=== Testo fornito ===

In particolare, l’art. 4 stabilisce che le pile e gli accumulatori usati debbano essere consegnati al rivenditore al momento dell’acquisto di nuove pile o di nuovi accumulatori –il quale, a tal fine, dovrà porre a disposizione del pubblico un contenitore idoneo all’immissione di tale tipologia di rifiuti- ovvero conferiti in raccolta differenziata presso uno dei punti allo scopo predisposti dai soggetti esercenti il servizio pubblico.

===

**Compito A:** Nel testo sulle pile usate, che cosa deve mettere a disposizione del pubblico il rivenditore?
**Compito B:** Indica se ciascuna affermazione concorda con il testo sulle pile usate, rispondendo sì o no e citando le parole del testo che lo stabiliscono: (i) le pile usate vanno consegnate al rivenditore quando si acquistano pile nuove; (ii) la norma descritta è contenuta nell'art. 5; (iii) i punti di raccolta differenziata sono predisposti dai soggetti esercenti il servizio pubblico.
**Compito C:** Prosegui il testo sulla raccolta delle pile e degli accumulatori usati, partendo dopo la sua ultima frase.

=== Contenuto dell'elenco ===

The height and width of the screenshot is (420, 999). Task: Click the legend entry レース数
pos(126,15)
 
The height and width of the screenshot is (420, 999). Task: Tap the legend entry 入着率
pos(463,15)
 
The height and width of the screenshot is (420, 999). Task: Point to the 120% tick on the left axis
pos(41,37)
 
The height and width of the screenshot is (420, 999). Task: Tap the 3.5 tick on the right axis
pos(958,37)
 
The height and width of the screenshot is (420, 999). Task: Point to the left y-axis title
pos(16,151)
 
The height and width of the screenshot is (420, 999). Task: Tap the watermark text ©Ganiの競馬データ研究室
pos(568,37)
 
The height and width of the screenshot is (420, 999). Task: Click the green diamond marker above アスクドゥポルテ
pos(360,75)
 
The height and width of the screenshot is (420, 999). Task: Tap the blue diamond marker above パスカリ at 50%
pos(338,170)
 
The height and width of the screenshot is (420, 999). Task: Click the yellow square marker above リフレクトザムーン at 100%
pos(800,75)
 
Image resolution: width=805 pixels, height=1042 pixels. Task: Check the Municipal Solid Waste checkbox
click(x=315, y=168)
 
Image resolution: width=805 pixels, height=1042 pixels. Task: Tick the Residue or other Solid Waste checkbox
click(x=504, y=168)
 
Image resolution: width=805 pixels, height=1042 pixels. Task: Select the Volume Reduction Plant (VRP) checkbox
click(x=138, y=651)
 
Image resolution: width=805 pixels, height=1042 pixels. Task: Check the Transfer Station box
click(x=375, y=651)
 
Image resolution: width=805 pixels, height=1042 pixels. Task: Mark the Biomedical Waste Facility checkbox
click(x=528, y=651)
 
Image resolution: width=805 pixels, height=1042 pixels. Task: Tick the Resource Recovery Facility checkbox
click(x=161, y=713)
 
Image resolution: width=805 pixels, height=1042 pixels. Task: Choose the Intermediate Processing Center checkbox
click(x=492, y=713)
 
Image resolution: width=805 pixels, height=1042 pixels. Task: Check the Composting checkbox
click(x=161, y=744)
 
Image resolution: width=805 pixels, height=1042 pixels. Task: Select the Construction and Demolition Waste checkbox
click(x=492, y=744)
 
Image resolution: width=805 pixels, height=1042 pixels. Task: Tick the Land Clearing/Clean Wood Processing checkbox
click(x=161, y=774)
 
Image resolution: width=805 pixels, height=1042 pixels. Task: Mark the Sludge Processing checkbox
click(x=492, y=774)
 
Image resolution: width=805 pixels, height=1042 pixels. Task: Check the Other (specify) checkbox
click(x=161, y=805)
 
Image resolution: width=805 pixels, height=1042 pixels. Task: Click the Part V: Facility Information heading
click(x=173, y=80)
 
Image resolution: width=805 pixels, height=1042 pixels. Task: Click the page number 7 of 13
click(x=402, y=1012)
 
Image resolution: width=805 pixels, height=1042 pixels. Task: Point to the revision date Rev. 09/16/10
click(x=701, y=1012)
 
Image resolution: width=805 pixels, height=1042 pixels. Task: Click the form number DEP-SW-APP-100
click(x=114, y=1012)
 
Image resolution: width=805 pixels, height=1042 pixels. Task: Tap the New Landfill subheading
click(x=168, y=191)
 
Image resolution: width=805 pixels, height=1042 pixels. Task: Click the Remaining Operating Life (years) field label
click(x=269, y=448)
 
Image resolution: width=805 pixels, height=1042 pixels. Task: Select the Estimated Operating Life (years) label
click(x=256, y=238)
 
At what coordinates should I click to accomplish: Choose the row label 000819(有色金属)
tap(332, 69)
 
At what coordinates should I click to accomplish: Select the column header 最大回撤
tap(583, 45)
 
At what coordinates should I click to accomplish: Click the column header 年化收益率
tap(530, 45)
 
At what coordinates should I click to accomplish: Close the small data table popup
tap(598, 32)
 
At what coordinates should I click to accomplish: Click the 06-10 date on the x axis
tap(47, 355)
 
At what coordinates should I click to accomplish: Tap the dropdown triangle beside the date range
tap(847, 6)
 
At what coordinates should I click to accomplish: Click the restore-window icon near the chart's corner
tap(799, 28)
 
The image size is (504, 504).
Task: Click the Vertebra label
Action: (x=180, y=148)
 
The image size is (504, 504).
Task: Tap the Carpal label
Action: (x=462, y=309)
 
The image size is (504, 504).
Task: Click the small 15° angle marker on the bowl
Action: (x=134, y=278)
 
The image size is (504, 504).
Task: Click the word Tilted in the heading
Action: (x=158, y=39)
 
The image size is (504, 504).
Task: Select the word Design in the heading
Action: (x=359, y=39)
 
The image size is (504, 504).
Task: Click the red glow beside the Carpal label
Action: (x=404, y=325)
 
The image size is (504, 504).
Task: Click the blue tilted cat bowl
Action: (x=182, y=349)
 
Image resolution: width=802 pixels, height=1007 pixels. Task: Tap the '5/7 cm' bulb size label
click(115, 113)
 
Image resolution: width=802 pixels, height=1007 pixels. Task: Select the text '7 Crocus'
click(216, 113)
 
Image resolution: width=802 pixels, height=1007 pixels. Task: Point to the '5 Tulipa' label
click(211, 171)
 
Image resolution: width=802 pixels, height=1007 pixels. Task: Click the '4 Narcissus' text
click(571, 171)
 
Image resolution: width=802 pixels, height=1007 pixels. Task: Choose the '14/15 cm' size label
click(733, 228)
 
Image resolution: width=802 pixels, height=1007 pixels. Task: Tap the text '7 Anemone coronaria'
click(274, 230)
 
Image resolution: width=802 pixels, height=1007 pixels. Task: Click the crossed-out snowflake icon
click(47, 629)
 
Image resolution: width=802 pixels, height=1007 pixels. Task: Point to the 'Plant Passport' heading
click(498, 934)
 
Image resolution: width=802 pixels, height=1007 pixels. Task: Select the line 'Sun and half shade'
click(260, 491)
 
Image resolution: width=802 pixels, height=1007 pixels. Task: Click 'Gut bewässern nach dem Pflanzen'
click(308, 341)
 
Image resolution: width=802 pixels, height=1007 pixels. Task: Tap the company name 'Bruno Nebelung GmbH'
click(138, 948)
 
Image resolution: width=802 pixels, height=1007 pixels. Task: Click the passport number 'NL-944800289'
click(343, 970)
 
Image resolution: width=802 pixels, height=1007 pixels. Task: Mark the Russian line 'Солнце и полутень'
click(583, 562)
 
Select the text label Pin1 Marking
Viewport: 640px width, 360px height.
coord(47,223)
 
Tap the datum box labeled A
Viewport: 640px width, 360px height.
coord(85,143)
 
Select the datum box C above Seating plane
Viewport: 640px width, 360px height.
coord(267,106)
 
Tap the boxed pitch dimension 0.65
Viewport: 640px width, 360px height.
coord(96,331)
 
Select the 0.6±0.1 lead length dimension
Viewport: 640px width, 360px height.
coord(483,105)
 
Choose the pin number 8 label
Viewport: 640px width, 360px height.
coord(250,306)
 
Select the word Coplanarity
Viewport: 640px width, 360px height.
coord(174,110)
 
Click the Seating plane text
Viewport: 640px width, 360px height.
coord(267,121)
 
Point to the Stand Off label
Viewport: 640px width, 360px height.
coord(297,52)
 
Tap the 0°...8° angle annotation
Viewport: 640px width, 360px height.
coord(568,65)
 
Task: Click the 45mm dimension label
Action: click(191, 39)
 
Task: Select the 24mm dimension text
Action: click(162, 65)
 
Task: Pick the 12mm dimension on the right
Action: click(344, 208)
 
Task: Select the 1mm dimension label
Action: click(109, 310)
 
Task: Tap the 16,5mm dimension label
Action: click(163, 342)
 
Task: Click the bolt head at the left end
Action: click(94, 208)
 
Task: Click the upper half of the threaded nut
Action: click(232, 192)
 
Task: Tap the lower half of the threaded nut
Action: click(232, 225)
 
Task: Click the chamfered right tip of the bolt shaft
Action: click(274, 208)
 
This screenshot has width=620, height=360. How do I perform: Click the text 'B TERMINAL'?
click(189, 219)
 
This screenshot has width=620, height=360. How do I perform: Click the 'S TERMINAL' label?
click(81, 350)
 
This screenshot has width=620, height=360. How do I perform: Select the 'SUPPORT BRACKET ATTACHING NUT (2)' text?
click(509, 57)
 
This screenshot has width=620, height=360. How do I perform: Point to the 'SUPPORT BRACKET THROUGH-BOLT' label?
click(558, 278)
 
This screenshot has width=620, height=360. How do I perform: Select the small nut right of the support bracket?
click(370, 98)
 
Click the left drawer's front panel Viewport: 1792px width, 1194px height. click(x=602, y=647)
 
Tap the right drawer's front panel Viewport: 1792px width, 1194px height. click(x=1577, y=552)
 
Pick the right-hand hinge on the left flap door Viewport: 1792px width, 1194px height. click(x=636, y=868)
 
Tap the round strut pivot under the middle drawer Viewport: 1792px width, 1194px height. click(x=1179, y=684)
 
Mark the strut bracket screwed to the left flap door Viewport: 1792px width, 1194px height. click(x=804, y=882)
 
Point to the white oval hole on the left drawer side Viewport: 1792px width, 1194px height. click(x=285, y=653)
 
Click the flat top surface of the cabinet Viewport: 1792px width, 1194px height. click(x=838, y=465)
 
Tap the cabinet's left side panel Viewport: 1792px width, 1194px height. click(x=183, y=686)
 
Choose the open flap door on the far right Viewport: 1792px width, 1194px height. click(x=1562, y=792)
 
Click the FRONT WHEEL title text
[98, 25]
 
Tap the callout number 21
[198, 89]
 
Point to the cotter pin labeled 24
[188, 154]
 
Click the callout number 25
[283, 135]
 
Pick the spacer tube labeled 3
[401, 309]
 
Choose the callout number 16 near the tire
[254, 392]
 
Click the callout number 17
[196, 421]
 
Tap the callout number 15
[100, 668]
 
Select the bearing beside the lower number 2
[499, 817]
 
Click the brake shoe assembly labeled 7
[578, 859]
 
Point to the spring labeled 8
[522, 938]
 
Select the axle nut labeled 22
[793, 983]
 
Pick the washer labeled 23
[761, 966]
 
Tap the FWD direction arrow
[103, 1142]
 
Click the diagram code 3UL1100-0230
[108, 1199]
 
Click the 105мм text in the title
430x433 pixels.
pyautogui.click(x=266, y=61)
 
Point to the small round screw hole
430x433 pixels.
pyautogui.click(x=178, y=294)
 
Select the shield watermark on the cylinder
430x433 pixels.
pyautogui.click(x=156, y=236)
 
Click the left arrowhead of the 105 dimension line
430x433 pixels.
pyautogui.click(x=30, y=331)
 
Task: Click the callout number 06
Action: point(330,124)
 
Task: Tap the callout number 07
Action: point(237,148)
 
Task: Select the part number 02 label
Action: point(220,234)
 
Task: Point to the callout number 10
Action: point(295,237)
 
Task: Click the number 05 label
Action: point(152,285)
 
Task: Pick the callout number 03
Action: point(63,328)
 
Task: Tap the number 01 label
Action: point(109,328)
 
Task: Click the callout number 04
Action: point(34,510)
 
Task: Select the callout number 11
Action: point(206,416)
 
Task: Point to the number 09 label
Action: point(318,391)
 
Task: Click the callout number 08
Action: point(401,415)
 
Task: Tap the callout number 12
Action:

===

**Risposta A:** Un contenitore idoneo all'immissione di tale tipologia di rifiuti.

**Risposta B:**
(i) Sì: «debbano essere consegnati al rivenditore al momento dell’acquisto di nuove pile o di nuovi accumulatori»
(ii) No: «l’art. 4 stabilisce»
(iii) Sì: «presso uno dei punti allo scopo predisposti dai soggetti esercenti il servizio pubblico»

**Risposta C:**
Il rivenditore di cui innanzi, chiamato a curare l’attività di raccolta delle pile e degli accumulatori usati, secondo la disciplina di cui al decreto Ronchi, trattandosi di stoccaggio di rifiuti pericolosi destinati al recupero effettuata in luogo diverso da quello in cui avviene l’attività di recupero, dovrebbe munirsi di apposita autorizzazione regionale, non essendo sufficiente la semplice comunicazione alla Provincia; ed invece, il regolamento in esame non richiede tale autorizzazione e pone al rivenditore quale unico obbligo quello di “conservare copia della documentazione idonea a dimostrare le modalità di raccolta e di svuotamento del contenitore seguite presso il suo esercizio”: è evidente la deroga, ma la stessa è giustificata dal fatto che una legge ordinaria ha delegificato la materia, attribuendo ad un atto formalmente amministrativo il potere di innovare l’ordine legislativo.